If the duty depended on what the operator said, police forces would simply tell their operators to be careful about what they say. Clearly, basing a duty on what is said in an emergency call is not a good approach.

There is also the difficulty of reconciling Michael with the earlier appeal decision in Kent v Griffiths. Here the court held that when a call to the ambulance service is accepted, the ambulance service comes under a positive obligation to answer the call. It could be argued that the ambulance service is an offshoot of the NHS as acts in the interests of individual patients, whereas the police and fire brigade act in the interests of the public as a whole.

There is further discussion of public authorities' liability for omissions in negligence in the two articles below. Lord Reed, in Poole, also gave some more guidance on the approach to take in assumption of responsibility cases.

          Nolan, The Liability of Public Authorities for Failing to Confer Benefits (2011) 127 LQR 260

          Tofaris and Steel, Negligence Liability for Omissions and the Police [2016] CLJ 128

The rationale of the general no-liability rule

There is a similar rationale for the general no liability rule for omissions rule as with the rights-based justification for the no recovery rule in pure economic loss. The potential claimant's interest is much weaker, and there is a greater threat to potential defendants' autonomy.

As Honore argues, the potential claimant's interest is weaker because harmful omissions are less culpable than wrongful acts. While wrongful acts constitute inroads on security, omissions threaten only the expectation of improvement, which Honore argues is a separate and secondary value. Essentially, our interests are more seriously threatened by people positively causing us harm than people failing to help us.

The great value placed on security explains why making someone's position worse is for good reason seen as worse than not making it better. The latter threatens not security so much as the expectation of improvement, which is a different but secondary value ...

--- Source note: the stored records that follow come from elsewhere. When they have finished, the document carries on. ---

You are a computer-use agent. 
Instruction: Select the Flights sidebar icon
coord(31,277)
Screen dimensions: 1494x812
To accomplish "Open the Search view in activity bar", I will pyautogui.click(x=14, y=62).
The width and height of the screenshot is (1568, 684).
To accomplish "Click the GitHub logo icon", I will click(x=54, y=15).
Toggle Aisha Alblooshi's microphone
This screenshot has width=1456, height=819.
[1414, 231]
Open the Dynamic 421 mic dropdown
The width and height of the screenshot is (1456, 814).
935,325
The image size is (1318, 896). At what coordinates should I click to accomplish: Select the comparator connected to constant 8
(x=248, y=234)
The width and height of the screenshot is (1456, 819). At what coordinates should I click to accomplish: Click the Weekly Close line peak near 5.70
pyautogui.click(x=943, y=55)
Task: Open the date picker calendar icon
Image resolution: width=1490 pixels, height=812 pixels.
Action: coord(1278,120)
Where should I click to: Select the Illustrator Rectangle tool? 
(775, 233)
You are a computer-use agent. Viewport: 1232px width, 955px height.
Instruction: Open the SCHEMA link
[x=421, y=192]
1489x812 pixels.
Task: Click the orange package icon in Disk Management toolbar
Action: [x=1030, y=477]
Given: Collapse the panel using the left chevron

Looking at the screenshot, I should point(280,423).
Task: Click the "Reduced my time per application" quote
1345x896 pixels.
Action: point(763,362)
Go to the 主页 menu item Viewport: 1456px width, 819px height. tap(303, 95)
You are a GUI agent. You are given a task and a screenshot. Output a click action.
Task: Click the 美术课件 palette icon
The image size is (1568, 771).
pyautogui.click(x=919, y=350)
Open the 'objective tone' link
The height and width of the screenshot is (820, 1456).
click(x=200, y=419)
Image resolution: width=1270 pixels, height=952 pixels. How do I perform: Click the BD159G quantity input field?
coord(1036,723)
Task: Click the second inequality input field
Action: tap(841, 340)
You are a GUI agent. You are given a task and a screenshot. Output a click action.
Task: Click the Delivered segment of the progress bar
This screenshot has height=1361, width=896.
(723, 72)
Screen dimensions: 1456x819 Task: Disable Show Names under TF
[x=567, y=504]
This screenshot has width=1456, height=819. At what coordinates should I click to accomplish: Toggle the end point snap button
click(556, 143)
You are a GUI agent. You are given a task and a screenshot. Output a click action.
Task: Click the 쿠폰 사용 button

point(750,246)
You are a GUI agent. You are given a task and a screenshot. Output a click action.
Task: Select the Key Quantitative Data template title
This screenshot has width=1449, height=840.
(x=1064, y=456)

          Honoré, Are Omissions Less Culpable? in Cane and Stapleton (eds), Essays for Patrick Atiyah (1991) 51

The point can be illustrated through two hypothetical societies. First, imagine a community where everyone positively tries to harm you. Then, imagine a community where it is guaranteed that no-one will positively try to harm you; but, it is also guaranteed that no-one will try and rescue you if something happens to you. The community where no-one will confer a benefit on you is clearly the much better community to live in. Thus, it is clear that the potential claimant's interest is weaker in omissions cases.

The likely impact of an omissions duty of care on potential defendants' freedom of action is also more significant. Duties of positive action are greater threats to individuals' autonomy than duties to act carefully. Because instead of the law saying if you choose to do X, you have to do it with reasonable care; in an omissions case, the law says you have to do X rather than Y or Z that you might instead like to do at that moment.

The general rule against liability for omissions seems to be based on the combination of the lower interest of potential claimants and the higher autonomy cost to potential defendants. These two arguments mean we should be careful about imposing these duties, they do not mean that we shouldn't have these duties at all.

It should be noted that the autonomy argument carries little weight in the context of public authority defendants. While there may be instrumentalist justifications for giving public authorities freedom of action: they may be more effective as public authorities. But, they do not have an intrinsic autonomy interest worthy of protection in its own right.

          Steel, Rationalising Omissions Liability in Negligence (2019) 135 LQR 484

The Steel article helps explore the distinction between acts and omissions cases and explores some of the justifications put forward for the no liability rule.